■ **Brief A**:
According to the passage on the Children's Palliative Care Foundation, how many hospitals in Hong Kong are now among CPCF's partners?
■ **Brief B**:
Carry on the passage on the Children's Palliative Care Foundation from its final sentence.

■ **Excerpt to read**:
Content starts

Establishment of Children's Palliative Care Foundation
Established in 2018, Children’s Palliative Care Foundation (CPCF) is an entity owned by Children’s Cancer Foundation (CCF). Since 1999 CCF has been the first and the only organisation in Hong Kong providing palliative and home care services in Hong Kong, extending our service to non-cancer life-threatening patients.
Starting off with two registered nurses, CPCF has now grown into a diverse team comprising nurse specialists and social workers, and our number of partners has increased from five public hospitals under the Hong Kong Hospital Authority to a total of 13 hospitals in Hong Kong with paediatrics units. The establishment of CPCF lays a remarkable milestone for CCF in providing palliative care service for child patients.
The Beginning of CCF’s Children’s Palliative Care Service
Molin Lin (Services Director)
Twenty-eight years ago, in an afternoon, three members of the Children’s Cancer Foundation (CCF) came to visit me in the hospital, right after I donated bone marrow to a young patient. I was deeply touched by their heart-warming gesture and that was my first encounter with CCF. They had caught my interest in knowing more about the Foundation’s work and services. It also kick-started my journey with CCF and its children’s palliative care services.
The decision in donating bone marrow to the child with leukaemia was with the hope that I could help him in his treatment. I thought it was amazing that two persons, not blood related, do not even know each other could have a perfect match in blood type. Hence, it did not take me long to make the decision. In those days, bone marrow transplantation was an innovative treatment not known to the general public. It was not easy to wipe away the fears of my family and to gain their support on my decision. I successfully donated the bone marrow and became the first unrelated donor donating bone marrow to a child patient in Hong Kong. I felt immensely grateful, not for the result of the bone marrow donation, but how the experience had changed my life which was totally unexpected.

Content ends

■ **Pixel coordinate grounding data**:
Content starts

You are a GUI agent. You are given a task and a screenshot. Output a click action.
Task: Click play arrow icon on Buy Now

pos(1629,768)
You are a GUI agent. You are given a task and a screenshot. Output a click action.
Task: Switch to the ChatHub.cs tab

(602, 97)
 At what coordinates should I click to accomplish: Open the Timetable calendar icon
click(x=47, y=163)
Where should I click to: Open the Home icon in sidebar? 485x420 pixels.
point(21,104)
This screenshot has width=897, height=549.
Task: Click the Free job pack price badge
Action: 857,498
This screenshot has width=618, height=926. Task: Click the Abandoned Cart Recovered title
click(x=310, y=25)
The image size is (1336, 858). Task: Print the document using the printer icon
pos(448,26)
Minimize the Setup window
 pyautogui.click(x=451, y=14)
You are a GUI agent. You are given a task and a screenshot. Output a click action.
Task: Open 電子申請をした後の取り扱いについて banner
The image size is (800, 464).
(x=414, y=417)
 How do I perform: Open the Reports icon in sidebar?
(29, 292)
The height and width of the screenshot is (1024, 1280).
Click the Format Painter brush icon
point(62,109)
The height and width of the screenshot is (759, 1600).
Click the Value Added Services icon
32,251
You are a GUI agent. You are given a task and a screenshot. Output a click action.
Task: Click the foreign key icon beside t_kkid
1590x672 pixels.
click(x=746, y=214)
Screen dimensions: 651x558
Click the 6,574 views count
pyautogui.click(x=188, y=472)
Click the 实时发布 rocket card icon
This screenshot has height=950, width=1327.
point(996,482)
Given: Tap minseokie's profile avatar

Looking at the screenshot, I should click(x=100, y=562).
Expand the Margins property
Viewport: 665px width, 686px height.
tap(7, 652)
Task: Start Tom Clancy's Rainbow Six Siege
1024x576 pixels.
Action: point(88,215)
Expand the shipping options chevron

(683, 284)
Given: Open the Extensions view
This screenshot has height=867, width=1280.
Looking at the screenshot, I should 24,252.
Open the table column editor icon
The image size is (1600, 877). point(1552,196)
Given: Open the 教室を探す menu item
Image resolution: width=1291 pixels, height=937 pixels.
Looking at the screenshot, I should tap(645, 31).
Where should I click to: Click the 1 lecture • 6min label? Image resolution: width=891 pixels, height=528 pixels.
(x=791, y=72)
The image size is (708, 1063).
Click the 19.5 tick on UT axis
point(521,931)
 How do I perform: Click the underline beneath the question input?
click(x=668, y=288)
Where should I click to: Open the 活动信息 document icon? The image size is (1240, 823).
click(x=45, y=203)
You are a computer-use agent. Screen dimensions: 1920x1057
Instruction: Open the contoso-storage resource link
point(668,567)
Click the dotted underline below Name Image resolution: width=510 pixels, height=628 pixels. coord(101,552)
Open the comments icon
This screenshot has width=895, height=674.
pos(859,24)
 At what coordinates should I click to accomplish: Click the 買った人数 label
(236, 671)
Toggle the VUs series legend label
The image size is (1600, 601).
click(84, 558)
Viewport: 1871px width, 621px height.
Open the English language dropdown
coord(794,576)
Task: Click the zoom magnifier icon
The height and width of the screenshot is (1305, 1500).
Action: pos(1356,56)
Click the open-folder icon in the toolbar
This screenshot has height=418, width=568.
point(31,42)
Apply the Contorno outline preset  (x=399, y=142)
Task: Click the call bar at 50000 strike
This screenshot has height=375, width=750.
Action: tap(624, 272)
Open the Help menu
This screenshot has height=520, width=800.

Content ends

■ **Reply A**:
A total of 13 hospitals in Hong Kong with paediatrics units.

■ **Reply B**:
After learning more about the Foundation, I joined as volunteer and subsequently became a member. As a nurse, I understand that for a successful bone marrow transplantation, the patient needs specialised medical and nursing care. In 1993, hoping to learn more about the nursing care for childhood cancer and bone marrow transplantation, I requested to be transferred to a paediatric haematology and oncology unit in the hospital.
In Hong Kong, on average we lost about 50 children to cancer every year. However, the special needs of these advanced cancer patients and their families were not properly addressed by society and the healthcare system at the time. In the summer of 1997, I discussed with the Founding Chairman of CCF, Ms Miami Wu on the feasibility of developing children’s palliative home care (CPC) services. She also recognised and agreed on the importance and urgency of filling this service gap. After two years of tremendous hard work and dedications, our dream finally came true. CCF’s palliative and home care service for young and adolescent cancer patients was officially launched in November 1999. It also marked a new chapter of my professional career.
Our team of three nurses, embracing the "child-centred and family-oriented" concept of children’s palliative care (CPC), provided seamless 24/7 home care services for young patients with advanced cancer. In 2011 with limited resources, we launched a pilot project serving non-cancer seriously ill young patients. With the collaboration among families, hospitals and schools, we have successfully served more than 80 non-cancer patients over seven years.
In 2018, well aware of the dire needs of children’s palliative care in the community, we established the Children’s Palliative Care Foundation (CPCF), an entity solely owned by CCF. With our growing team from three nurses to a team of ten professionals including nurses and social workers, we aim to serve more seriously ill children and their families. We hope our newly established CPCF can raise more public awareness on the importance of children’s palliative care and would encourage the public to join hands with us to support these less fortunate children and families.
In the past 21 years, we have been providing professional holistic care to the patients and their families at every stage of their journey. We manage the symptom and discomfort of the patients at home to reduce their number of admittance and length of stay in hospital so they can spend more quality time at home with their families. But, more importantly, we provide psychosocial support to the families throughout their arduous journey, assisting and helping to relieve the burden of the caregivers. We also provide bereavement care after the passing of the child.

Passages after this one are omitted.